Après avoir fermé sa librairie des Galeries de la Capitale en octobre dernier, Renaud-Bray met la clé dans la porte de sa succursale de Laurier Québec. Les travailleuses et les travailleurs de ces deux magasins, membres du même syndicat, en ont été avisés par courrier recommandé aujourd’hui. Ils sont en grève depuis le 22 novembre 2024 pour exiger un salaire d’à peine 1 $ de plus que le salaire minimum.
« Nous sommes sous le choc, mais nous ne nous laisserons pas abattre. Surtout pas par un être aussi sans scrupule que Blaise Renaud. Il n’y a pas de mots pour décrire un tel manque de sensibilité envers ses employé-es. Un geste abject », affirme le président du syndicat, Jimmy Demers.
« Renaud-Bray aura eu le culot de choisir le 1er mai pour poser le geste le plus antisyndical qui soit : celui de tenter d’anéantir toute velléité de ses employé-es d’exiger un meilleur sort que le salaire minimum. Où est le ministre du Travail quand on bafoue de façon aussi flagrante les droits des travailleuses et des travailleurs ? », lance la présidente de la CSN, Caroline Senneville. « Depuis le début de ce conflit, les gestes posés par Renaud-Bray ont été condamnés à maintes reprises par le Tribunal administratif du travail (TAT). Il est clair pour nous que cette fermeture sera contestée devant le Tribunal, au même titre que celle des Galeries de la Capitale. »

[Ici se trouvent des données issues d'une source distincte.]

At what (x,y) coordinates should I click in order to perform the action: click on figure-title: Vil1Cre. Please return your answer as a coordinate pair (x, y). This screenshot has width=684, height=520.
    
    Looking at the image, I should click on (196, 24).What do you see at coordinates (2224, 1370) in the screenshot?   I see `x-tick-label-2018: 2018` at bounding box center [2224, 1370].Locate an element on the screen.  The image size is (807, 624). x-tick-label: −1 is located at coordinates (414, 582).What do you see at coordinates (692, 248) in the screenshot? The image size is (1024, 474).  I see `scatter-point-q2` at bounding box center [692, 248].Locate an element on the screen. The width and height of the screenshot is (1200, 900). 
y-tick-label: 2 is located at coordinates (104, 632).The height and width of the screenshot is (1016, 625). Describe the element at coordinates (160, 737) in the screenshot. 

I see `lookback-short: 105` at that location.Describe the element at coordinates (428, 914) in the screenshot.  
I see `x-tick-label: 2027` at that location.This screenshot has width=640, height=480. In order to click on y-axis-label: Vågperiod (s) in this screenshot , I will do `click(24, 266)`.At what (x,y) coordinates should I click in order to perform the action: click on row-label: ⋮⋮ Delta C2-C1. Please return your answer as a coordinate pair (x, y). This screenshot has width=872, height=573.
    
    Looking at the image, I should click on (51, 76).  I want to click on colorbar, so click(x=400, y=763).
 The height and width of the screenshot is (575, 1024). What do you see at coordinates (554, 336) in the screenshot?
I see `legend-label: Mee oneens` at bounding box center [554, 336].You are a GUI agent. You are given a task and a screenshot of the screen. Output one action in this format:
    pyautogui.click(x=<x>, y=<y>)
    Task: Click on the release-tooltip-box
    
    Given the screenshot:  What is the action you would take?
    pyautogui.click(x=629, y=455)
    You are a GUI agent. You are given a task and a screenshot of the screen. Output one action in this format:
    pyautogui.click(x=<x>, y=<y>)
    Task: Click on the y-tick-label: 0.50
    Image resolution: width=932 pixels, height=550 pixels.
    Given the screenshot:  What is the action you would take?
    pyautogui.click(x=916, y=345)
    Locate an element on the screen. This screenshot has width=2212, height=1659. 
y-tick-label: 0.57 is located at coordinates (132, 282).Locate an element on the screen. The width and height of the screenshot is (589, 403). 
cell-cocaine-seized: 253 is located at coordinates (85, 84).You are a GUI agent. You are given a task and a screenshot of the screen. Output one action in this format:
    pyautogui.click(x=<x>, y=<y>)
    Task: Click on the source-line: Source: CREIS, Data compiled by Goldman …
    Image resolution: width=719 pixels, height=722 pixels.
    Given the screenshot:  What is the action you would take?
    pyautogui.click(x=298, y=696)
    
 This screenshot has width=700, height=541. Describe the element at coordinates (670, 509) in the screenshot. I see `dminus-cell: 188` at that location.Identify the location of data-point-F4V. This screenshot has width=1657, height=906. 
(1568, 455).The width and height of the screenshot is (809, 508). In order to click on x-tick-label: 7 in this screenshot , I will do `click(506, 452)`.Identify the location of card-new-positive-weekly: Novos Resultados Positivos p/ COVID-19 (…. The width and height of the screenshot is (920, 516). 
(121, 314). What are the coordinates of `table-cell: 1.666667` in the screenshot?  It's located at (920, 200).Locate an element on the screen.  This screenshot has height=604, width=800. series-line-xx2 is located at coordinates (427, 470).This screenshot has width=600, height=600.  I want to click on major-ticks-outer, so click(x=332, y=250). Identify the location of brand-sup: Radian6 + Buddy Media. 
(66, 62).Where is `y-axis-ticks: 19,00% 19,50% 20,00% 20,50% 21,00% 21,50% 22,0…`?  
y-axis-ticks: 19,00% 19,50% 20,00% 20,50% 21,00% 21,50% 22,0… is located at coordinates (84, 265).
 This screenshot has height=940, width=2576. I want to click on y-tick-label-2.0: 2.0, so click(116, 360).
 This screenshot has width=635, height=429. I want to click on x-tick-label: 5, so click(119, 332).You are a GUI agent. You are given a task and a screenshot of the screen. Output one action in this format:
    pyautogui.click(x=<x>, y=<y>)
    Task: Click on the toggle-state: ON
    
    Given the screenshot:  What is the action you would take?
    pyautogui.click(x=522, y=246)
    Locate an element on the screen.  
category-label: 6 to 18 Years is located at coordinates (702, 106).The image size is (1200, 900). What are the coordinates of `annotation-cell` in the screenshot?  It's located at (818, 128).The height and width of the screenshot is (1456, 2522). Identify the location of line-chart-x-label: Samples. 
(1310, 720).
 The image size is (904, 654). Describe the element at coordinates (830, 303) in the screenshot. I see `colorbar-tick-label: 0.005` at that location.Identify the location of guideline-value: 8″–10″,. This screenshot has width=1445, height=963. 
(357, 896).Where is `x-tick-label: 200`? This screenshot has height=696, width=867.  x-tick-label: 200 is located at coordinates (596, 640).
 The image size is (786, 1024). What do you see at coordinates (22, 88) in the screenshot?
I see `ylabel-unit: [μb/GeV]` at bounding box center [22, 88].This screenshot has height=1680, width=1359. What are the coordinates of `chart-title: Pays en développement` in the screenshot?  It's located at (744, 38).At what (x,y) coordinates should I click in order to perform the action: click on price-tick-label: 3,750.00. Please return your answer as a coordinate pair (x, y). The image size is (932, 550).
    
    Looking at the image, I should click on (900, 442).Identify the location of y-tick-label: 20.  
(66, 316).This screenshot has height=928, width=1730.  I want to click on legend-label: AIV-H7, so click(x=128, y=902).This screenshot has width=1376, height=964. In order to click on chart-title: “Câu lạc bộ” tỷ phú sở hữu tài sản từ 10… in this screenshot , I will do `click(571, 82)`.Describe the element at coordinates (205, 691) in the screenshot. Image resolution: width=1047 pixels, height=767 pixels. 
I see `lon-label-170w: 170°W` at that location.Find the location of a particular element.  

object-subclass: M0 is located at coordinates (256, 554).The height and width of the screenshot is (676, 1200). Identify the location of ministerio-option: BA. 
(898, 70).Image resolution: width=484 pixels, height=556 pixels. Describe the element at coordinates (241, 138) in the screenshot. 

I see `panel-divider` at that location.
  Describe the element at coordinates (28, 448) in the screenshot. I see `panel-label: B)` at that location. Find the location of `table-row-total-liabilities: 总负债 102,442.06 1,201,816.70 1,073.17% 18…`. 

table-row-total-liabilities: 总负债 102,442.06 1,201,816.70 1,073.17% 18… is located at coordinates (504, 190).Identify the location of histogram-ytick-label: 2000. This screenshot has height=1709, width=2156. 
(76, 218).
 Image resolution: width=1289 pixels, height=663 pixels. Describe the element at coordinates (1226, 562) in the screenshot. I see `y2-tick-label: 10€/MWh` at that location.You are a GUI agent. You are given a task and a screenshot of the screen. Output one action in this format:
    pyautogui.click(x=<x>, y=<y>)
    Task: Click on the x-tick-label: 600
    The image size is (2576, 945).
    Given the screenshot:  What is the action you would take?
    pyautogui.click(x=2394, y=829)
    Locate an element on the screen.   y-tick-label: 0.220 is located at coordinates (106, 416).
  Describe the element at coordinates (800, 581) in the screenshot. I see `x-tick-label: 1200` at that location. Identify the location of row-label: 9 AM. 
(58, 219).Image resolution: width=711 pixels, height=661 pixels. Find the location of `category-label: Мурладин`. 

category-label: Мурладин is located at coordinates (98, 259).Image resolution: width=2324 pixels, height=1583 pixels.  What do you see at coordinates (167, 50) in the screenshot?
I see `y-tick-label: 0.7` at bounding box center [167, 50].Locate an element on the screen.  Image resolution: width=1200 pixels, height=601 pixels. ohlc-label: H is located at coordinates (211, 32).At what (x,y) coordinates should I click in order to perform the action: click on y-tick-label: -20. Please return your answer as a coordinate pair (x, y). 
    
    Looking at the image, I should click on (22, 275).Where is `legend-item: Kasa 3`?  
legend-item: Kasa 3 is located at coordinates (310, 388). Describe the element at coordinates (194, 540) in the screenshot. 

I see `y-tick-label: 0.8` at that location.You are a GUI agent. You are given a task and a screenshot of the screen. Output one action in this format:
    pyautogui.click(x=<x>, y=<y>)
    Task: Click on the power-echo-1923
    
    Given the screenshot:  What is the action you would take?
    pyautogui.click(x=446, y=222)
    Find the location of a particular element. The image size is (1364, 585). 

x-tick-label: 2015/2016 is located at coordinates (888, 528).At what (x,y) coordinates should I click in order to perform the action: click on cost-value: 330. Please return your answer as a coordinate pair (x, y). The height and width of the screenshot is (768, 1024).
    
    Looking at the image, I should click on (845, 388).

La plainte déposée par la CSN à la suite de la fermeture de la succursale des Galeries de la Capitale, le 9 octobre dernier, sera d’ailleurs entendue le 14 mai par le TAT, date à laquelle Blaise Renaud doit comparaître. Dans ce recours, la centrale allègue que « cette fermeture est manifestement une entrave dans les activités du syndicat et une représaille contre ses membres qui ont voté en faveur de la grève et contre les offres patronales ». Un geste qui contrevient aux articles 3, 12, 14, 15 et 53 du Code du travail en vigueur au Québec, précise la requête.
« Nous ne laisserons jamais tomber les travailleuses et les travailleurs de Renaud-Bray. C’est dans notre essence même que d’appuyer leur lutte jusqu’au bout, particulièrement quand nous faisons face aux employeurs les plus véreux », déclare la présidente du Conseil central de Québec–Chaudière-Appalaches–CSN, Barbara Poirier.
« Depuis le début de ces négociations, Renaud-Bray a tout fait pour intimider ses employé-es, préférant user de menaces, d’entraves et d’intimidation plutôt que de négocier de bonne foi. Il est grand temps que l’entreprise dirigée par Blaise Renaud accepte de se conformer à la loi plutôt que de chercher sans cesse à la contourner », indique le président de la Fédération du commerce–CSN, Serge Monette.
Dans une décision datée du 5 août 2024, le TAT avait déclaré la direction des succursales de Laurier Québec et des Galeries de la Capitale coupable d’avoir entravé les activités syndicales et manqué à son obligation de négocier de bonne foi. Le 6 décembre 2024, une ordonnance provisoire émise par le Tribunal interdisait au groupe Renaud-Bray d’utiliser des briseurs de grève, après avoir conclu à la présence d’au moins trois d’entre eux dans les succursales en conflit. Le 13 février 2025, un rapport d’enquête du ministère du Travail concluait que Renaud-Bray avait eu recours à au moins sept briseurs en dépit d’une ordonnance provisoire qui le lui interdisait formellement.
Enfin, en février dernier, le TAT avait à nouveau condamné Renaud-Bray pour avoir contrevenu à la loi en entravant les activités du syndicat, en plus d’avoir utilisé pas moins de huit briseurs de grève depuis le déclenchement du conflit.
À propos
Les 60 employé-es des librairies Renaud-Bray de Laurier Québec et des Galeries de la Capitale sont en grève depuis le 22 novembre 2024. Au déclenchement du conflit, ils étaient tous payés à 15 cents au-dessus du salaire minimum, alors que plusieurs cumulaient plus de 20 ans d’ancienneté. Leur convention collective est échue depuis le 31 décembre 2023. Depuis juillet 2025, Renaud-Bray n’a donné aucun signe de vie à la table de négociation.
Le Syndicat des travailleuses et travailleurs de Librairie Renaud-Bray–CSN est affilié à la Fédération du commerce–CSN et au Conseil central de Québec–Chaudière-Appalaches–CSN. Forte de ses 330 000 membres, la Confédération des syndicats nationaux est présente dans l’ensemble des régions du Québec et ailleurs au Canada.